Quel primo modello “ha innescato qualcosa nel mio cuore”, ha affermato Zhou. Ma la vera spinta al collezionismo sfrenato è arrivata dalla vittoria di Porsche a Le Mans nel 2015. “Quella vittoria”, dice Zhou, “mi ha spinto a collezionare tutti i modelli vincitori di Le Mans dal 2015 indietro fino al 1970. Tutti e 17. E poi, ovviamente, l’anno successivo sono diventati 18. E poi 19!”. Dai modelli di Le Mans Zhou è passato a un po’ tutto il catalogo storico di Porsche, facendo crescere in modo esponenziale la sua collezione.

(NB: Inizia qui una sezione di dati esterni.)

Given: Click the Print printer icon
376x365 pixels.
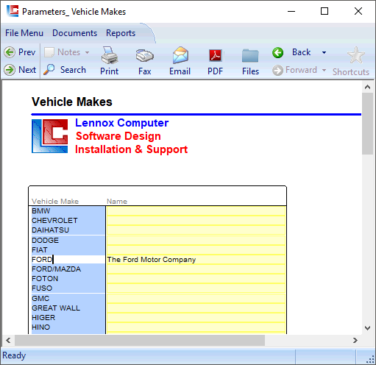Looking at the screenshot, I should (x=110, y=55).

L’uomo spiega che la scelta dei modelli avviene secondo due modalità: studia il passato di Porsche e cerca le auto iconiche, oppure trova un modello insolito e curioso e ne apprende successivamente la sua storia.

L’enorme quantità di riproduzioni è oggetto di numerosi suoi post sui social, attraverso i quali racconta le storie del marchio Porsche. La stessa azienda ha sfruttato i modellini di Zhou per illustrare l’evoluzione di alcune linee di modelli ai media. Il successo e l’efficacia dell’hobby di Kiwi Zhou hanno fatto sì che Porsche abbia deciso di promuovere il suo impiegato a una posizione manageriale nel reparto pubbliche relazioni.

L’utilità della collezione di Zhou è ben spiegata da un episodio capitato lo scorso anno, quando il Porsche Experience Center di Shanghai, a corto di modelli da esporre perché dati in prestito a un altro spazio espositivo nella Cina settentrionale, chiese a Zohu un certo numero di modellini da mettere in mostra per i visitatori. Il risultato è stata una carrellata di 480 esemplari provenienti dalla collezione di Zhou, disposti in modo suggestivo attorno alle lettere P O R S C H E. Si trattava di una mostra che ripercorreva la storia del marchio dalle origini a oggi. Da notare che si è trattata di una selezione parziale: all’epoca infatti Zhou aveva già 700 pezzi, impossibili da mettere in mostra tutti insieme.

“Non c’è limite alla mia collezione”, afferma Zhou, il quale ha come obiettivo l’aggiunta di circa 100 auto alla collezione ogni anno. “Forse l’anno prossimo potrò raggiungere quota mille!”.